• WHAT YOU NEED TO DO
Could you copy out all of the entries exactly?
(Beginning of INFORMATION GIVEN)
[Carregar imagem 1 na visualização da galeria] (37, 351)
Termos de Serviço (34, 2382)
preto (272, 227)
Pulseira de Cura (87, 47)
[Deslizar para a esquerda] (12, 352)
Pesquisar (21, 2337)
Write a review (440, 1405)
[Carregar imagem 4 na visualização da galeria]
(End of INFORMATION GIVEN)
• REPLY TO THE TASK
[Carregar imagem 1 na visualização da galeria] (37, 351)
Termos de Serviço (34, 2382)
preto (272, 227)
Pulseira de Cura (87, 47)
[Deslizar para a esquerda] (12, 352)
Pesquisar (21, 2337)
Write a review (440, 1405)
[Carregar imagem 4 na visualização da galeria]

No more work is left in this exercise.